Friday, March 29, 2019

Album Review: Devin Townsend - Empath

Even if you've been following Devin Townsend's career, nothing can prepare you for the psychotronic sonic assault that is Empath. It's like a symphonic metal version of Frank Zappa's Lumpy Gravy mixed with Queen-style vocal harmonies and Mr. Bungle's histrionics as well as a little Ministry-style industrial aggression thrown in for good measure.

If all that sounds a little much, it's because it is. The incessant barrage of sound can get very stressful and at times even unmusical. It doesn't help that the sound is very digital and heavily compressed and the layers upon layers of instrumentation produce an information overload that is pretty taxing on the listener.

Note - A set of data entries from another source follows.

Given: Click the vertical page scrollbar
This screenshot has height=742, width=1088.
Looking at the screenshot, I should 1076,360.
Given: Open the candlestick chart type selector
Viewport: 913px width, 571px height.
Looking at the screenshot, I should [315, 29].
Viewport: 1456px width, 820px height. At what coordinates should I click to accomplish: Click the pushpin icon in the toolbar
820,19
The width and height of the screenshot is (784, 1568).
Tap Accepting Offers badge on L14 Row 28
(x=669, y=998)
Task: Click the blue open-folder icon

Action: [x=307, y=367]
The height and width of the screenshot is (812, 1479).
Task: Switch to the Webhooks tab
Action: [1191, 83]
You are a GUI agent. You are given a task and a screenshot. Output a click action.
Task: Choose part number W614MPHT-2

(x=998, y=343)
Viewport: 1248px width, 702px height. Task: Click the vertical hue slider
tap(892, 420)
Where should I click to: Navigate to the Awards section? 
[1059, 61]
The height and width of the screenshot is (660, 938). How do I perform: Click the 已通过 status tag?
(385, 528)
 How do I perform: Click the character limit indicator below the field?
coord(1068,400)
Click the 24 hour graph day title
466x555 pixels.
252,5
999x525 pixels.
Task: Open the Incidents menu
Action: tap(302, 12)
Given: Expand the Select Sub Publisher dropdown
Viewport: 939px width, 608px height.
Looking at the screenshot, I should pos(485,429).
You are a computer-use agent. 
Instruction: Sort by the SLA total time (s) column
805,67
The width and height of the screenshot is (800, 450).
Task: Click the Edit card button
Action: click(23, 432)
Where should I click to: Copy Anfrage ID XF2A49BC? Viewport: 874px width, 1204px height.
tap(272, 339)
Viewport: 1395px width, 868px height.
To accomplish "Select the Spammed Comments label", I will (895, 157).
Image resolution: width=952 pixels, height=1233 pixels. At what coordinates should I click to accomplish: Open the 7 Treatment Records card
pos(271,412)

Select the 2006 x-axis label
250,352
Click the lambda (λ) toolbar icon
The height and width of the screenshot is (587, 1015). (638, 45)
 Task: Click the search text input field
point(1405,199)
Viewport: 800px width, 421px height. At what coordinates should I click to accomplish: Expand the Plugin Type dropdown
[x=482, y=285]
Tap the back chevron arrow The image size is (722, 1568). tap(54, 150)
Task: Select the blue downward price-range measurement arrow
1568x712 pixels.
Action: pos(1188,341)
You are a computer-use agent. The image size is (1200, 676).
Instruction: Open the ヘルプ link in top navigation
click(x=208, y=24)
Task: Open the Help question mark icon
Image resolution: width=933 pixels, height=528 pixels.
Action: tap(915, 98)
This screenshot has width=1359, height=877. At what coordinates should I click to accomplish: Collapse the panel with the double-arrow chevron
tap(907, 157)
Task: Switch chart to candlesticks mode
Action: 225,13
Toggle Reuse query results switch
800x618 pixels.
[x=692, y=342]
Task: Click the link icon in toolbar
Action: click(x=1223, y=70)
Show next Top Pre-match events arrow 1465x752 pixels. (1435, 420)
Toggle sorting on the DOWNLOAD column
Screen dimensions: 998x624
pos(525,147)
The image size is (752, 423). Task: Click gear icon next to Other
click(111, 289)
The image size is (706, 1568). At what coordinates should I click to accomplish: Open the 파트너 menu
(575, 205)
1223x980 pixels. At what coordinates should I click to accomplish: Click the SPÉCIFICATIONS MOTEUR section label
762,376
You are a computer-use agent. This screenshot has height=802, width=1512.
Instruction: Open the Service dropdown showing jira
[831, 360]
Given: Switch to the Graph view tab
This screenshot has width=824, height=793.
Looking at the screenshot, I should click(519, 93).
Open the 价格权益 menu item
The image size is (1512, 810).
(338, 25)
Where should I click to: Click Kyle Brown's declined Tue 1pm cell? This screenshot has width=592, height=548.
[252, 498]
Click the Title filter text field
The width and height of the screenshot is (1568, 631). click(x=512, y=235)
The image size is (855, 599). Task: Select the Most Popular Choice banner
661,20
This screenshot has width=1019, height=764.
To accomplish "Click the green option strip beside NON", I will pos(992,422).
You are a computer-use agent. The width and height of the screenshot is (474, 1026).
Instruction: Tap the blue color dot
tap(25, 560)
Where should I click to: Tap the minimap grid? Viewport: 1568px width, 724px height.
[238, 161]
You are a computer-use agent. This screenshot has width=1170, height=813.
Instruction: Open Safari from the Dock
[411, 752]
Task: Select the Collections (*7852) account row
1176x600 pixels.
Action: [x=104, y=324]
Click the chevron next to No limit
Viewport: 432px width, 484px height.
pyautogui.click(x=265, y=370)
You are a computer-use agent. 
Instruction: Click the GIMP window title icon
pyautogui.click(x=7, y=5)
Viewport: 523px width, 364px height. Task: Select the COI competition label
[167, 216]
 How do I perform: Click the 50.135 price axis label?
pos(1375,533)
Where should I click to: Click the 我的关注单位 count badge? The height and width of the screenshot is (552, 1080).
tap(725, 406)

Perhaps the casual music aficionado isn't equipped to follow the challenging constructs of Devin Townsend's musical brain. Perhaps the listener needs more training to fully grasp the scope of his art.

Even a seemingly simple, pretty song like Borderlands is crammed with thousands of musical motifs and production ideas that subvert the original melodies and turns the piece into a nearly abstract architectural collage.

The first single Genesis is perfectly representative of the album's schizophrenia: it's a Dance Metal tune with a choir, pop synthesiser riffs, crushing guitars, symphonic accents and frantic bursts of industrial speed metal passages. It's absolutely packed with brilliant ideas, but they are not given the chance to develop and at times the song, like the album, feels a little unfocused.

The best songs on the record are Spirits Will Collide, a great fist-pumping mid-tempo anthem which, like the rest of the record, could benefit from a little more organic sound and Why? an orchestral waltz with a fantastic vocal performance that runs the gamut from operetta to quasi-death metal growls.

Singularity, the last track, is the pièce de résistance: a twenty-minute prog-metal suite which starts off almost ambient then proceeds to take every imaginable twist and turn: colossal heaviness, acoustic balladry, jazzy improvisations, monumental vocal pyramids, killer riffs, pristine melodies and cacophonous noise...

All in all, Empath is a multipolar experiment that succeeds more than it fails and could be somewhat better if a little reigned in and less sonically aggressive. South Of Reality, the new album by the Claypool/Lennon Delirium, is an example of how this sort of approach, albeit in a different musical style, can amount to a perfect record. As it stands, Empath is merely very good with flashes of brilliance. Any artist would be lucky to release a near-miss of this quality.